-- Exercise description --
Your answer should consist of the complete listing, repeated verbatim.

◇ ◇ ◇ ◇ ◇

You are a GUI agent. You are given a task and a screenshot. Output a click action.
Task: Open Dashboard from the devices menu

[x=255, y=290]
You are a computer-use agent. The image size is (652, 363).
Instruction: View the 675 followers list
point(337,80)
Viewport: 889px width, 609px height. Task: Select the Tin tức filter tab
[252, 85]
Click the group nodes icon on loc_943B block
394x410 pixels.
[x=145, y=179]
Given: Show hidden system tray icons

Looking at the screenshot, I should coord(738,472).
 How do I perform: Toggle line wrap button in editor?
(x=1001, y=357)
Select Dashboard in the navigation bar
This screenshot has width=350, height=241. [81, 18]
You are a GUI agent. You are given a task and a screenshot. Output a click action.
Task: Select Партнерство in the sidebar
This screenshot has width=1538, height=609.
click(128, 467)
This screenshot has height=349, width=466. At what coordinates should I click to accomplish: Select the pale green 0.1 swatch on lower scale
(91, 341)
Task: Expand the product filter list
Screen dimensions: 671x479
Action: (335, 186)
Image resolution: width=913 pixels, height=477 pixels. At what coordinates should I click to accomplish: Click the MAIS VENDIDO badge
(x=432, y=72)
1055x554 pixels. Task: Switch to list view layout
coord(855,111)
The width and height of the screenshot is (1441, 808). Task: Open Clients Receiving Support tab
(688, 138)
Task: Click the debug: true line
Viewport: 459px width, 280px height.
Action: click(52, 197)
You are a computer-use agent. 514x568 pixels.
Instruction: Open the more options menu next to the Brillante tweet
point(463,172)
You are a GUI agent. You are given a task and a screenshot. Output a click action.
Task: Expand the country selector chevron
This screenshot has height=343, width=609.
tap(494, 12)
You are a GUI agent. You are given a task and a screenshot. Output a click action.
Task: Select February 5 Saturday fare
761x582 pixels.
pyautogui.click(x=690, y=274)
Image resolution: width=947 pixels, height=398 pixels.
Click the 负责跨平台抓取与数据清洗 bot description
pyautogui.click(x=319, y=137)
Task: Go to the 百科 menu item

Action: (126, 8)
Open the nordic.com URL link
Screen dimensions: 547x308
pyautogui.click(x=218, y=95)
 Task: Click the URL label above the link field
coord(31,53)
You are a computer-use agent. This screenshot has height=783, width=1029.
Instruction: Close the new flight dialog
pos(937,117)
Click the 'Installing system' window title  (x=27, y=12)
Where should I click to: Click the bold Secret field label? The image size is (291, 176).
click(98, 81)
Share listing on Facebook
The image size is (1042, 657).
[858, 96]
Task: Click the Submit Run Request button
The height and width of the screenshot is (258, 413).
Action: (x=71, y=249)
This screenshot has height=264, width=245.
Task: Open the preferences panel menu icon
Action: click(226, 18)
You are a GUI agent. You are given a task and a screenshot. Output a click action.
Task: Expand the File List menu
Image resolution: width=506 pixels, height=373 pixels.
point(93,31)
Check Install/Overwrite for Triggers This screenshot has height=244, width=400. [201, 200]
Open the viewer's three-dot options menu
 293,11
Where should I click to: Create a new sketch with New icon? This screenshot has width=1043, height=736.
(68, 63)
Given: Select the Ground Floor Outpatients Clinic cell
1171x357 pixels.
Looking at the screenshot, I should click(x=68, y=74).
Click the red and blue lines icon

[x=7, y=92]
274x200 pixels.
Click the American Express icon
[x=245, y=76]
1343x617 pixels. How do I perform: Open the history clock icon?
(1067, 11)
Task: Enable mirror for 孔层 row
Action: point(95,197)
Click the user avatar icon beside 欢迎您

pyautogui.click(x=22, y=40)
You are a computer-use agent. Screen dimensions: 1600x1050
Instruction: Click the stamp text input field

◇ ◇ ◇ ◇ ◇

-- Response box --
You are a GUI agent. You are given a task and a screenshot. Output a click action.
Task: Open Dashboard from the devices menu

[x=255, y=290]
You are a computer-use agent. The image size is (652, 363).
Instruction: View the 675 followers list
point(337,80)
Viewport: 889px width, 609px height. Task: Select the Tin tức filter tab
[252, 85]
Click the group nodes icon on loc_943B block
394x410 pixels.
[x=145, y=179]
Given: Show hidden system tray icons

Looking at the screenshot, I should coord(738,472).
 How do I perform: Toggle line wrap button in editor?
(x=1001, y=357)
Select Dashboard in the navigation bar
This screenshot has width=350, height=241. [81, 18]
You are a GUI agent. You are given a task and a screenshot. Output a click action.
Task: Select Партнерство in the sidebar
This screenshot has width=1538, height=609.
click(128, 467)
This screenshot has height=349, width=466. At what coordinates should I click to accomplish: Select the pale green 0.1 swatch on lower scale
(91, 341)
Task: Expand the product filter list
Screen dimensions: 671x479
Action: (335, 186)
Image resolution: width=913 pixels, height=477 pixels. At what coordinates should I click to accomplish: Click the MAIS VENDIDO badge
(x=432, y=72)
1055x554 pixels. Task: Switch to list view layout
coord(855,111)
The width and height of the screenshot is (1441, 808). Task: Open Clients Receiving Support tab
(688, 138)
Task: Click the debug: true line
Viewport: 459px width, 280px height.
Action: click(52, 197)
You are a computer-use agent. 514x568 pixels.
Instruction: Open the more options menu next to the Brillante tweet
point(463,172)
You are a GUI agent. You are given a task and a screenshot. Output a click action.
Task: Expand the country selector chevron
This screenshot has height=343, width=609.
tap(494, 12)
You are a GUI agent. You are given a task and a screenshot. Output a click action.
Task: Select February 5 Saturday fare
761x582 pixels.
pyautogui.click(x=690, y=274)
Image resolution: width=947 pixels, height=398 pixels.
Click the 负责跨平台抓取与数据清洗 bot description
pyautogui.click(x=319, y=137)
Task: Go to the 百科 menu item

Action: (126, 8)
Open the nordic.com URL link
Screen dimensions: 547x308
pyautogui.click(x=218, y=95)
 Task: Click the URL label above the link field
coord(31,53)
You are a computer-use agent. This screenshot has height=783, width=1029.
Instruction: Close the new flight dialog
pos(937,117)
Click the 'Installing system' window title  (x=27, y=12)
Where should I click to: Click the bold Secret field label? The image size is (291, 176).
click(98, 81)
Share listing on Facebook
The image size is (1042, 657).
[858, 96]
Task: Click the Submit Run Request button
The height and width of the screenshot is (258, 413).
Action: (x=71, y=249)
This screenshot has height=264, width=245.
Task: Open the preferences panel menu icon
Action: click(226, 18)
You are a GUI agent. You are given a task and a screenshot. Output a click action.
Task: Expand the File List menu
Image resolution: width=506 pixels, height=373 pixels.
point(93,31)
Check Install/Overwrite for Triggers This screenshot has height=244, width=400. [201, 200]
Open the viewer's three-dot options menu
 293,11
Where should I click to: Create a new sketch with New icon? This screenshot has width=1043, height=736.
(68, 63)
Given: Select the Ground Floor Outpatients Clinic cell
1171x357 pixels.
Looking at the screenshot, I should click(x=68, y=74).
Click the red and blue lines icon

[x=7, y=92]
274x200 pixels.
Click the American Express icon
[x=245, y=76]
1343x617 pixels. How do I perform: Open the history clock icon?
(1067, 11)
Task: Enable mirror for 孔层 row
Action: point(95,197)
Click the user avatar icon beside 欢迎您

pyautogui.click(x=22, y=40)
You are a computer-use agent. Screen dimensions: 1600x1050
Instruction: Click the stamp text input field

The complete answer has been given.